## WRITTEN TASK
Update the lines from the one holding "Screen dimensions: 1568x480" through the one holding "will click(x=1033, y=143).", inclusive, so that "Screen dimensions" becomes "Display resolution", and return only those lines with nothing else changed.

## SOURCE MATERIAL
--------------------------------

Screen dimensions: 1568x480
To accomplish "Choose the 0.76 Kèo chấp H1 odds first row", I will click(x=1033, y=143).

--------------------------------

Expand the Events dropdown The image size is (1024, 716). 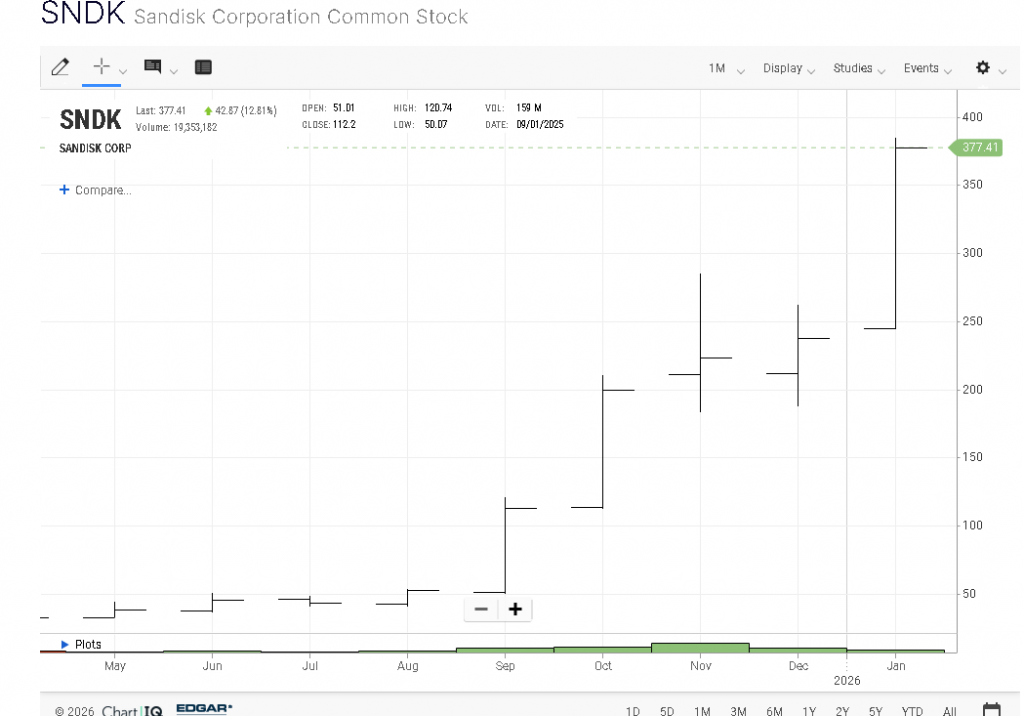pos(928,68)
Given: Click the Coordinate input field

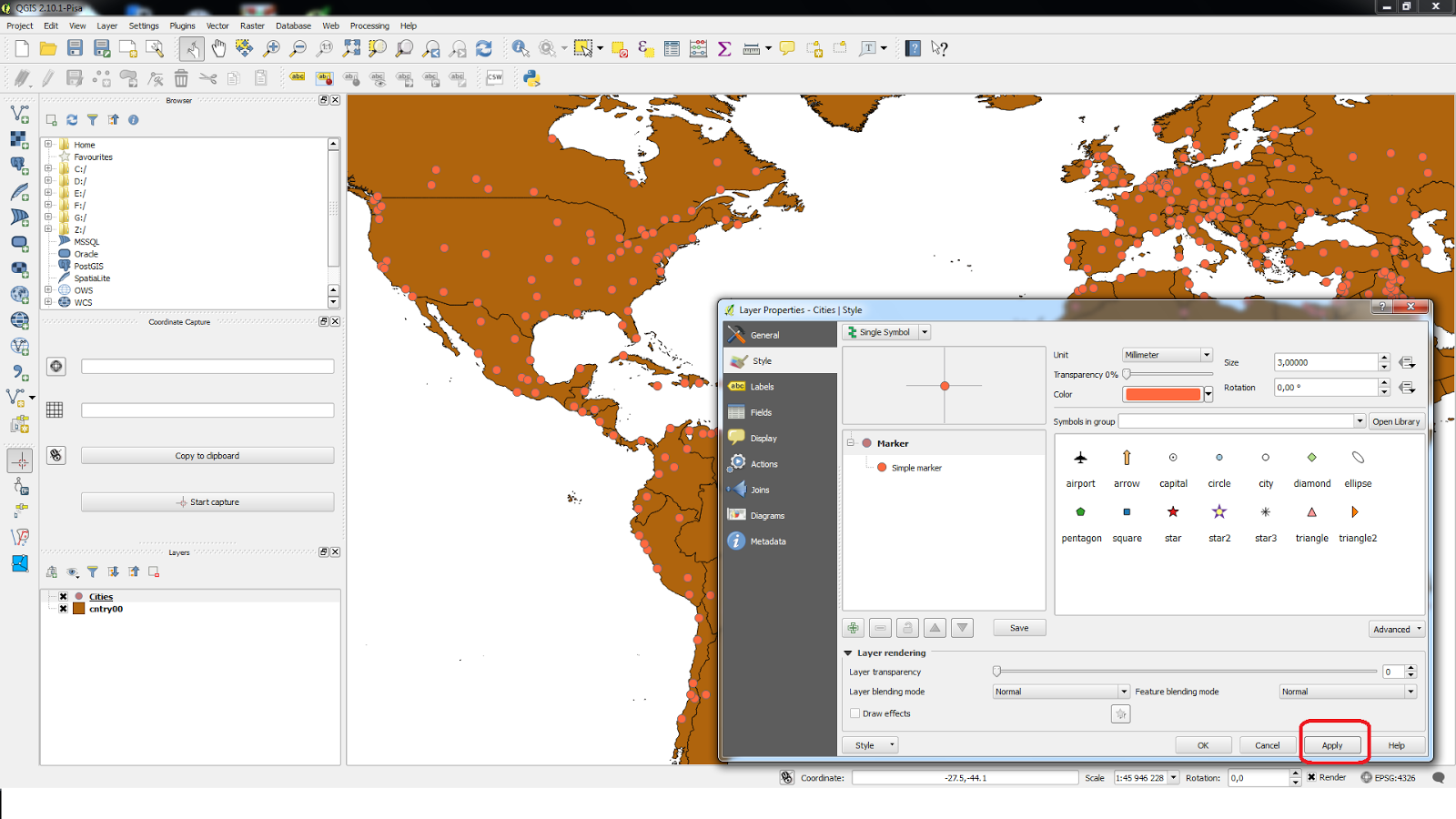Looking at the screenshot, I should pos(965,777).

--------------------------------

## TASK OUTPUT
Display resolution: 1568x480
To accomplish "Choose the 0.76 Kèo chấp H1 odds first row", I will click(x=1033, y=143).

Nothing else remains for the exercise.